Archive: March 2005
I woke up this morning and thought, wow, March, crap. Why crap? I don't know, it can't really be March already, can it? I mean, the year just started...
So, do you know Ellen MacArthur? I didn't think so. She's kind of a secret here in the U.S., but she recently did something pretty amazing; she sailed singlehanded around the world, and broke the record for doing so. It took her 71 days. Now sailing singlehanded means you basically have to be paying attention all the time, there isn't much time for sleeping or eating or anything, no matter how good your equipment. And she was sailing a trimaran, they're fast, but they tip over. So this was 71 days of paying attention. Pretty amazing. The picture was taken during a doublehanded race she competed in during 2003, and it captures the flavor of what it is like to sail one of these things. Anyway my hat's off to her. [ This article captures the essence of her accomplishment, which has been much more celebrated in Europe than America. ]

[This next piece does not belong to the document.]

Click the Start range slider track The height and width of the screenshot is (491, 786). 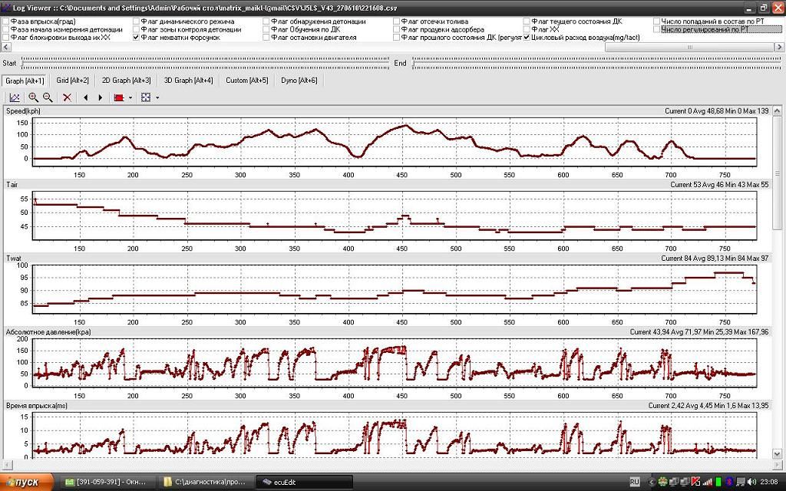pos(205,63)
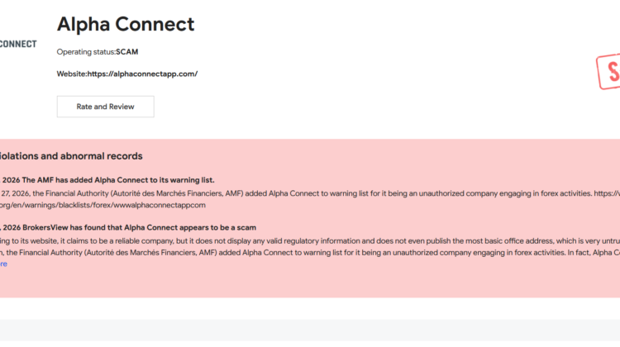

In other sailing news, I came across this article about Ragtime, one of the greatest racing yachts of all time. I had the pleasure of sailing on her several times, and man is this a fast boat. She was built specifically as a "sled", a boat which is fast downwind for competing in the Transpac race from Los Angeles to Honolulu, but she ended up being just fast period and graceful under all conditions. Basically just a 62-foot dinghy.
John H. Marburger III, director of the White House’s Office of Science and Technology Policy, stated point blank “Intelligent Design is not a scientific theory.” He got that right. [ via Panda's Thumb ]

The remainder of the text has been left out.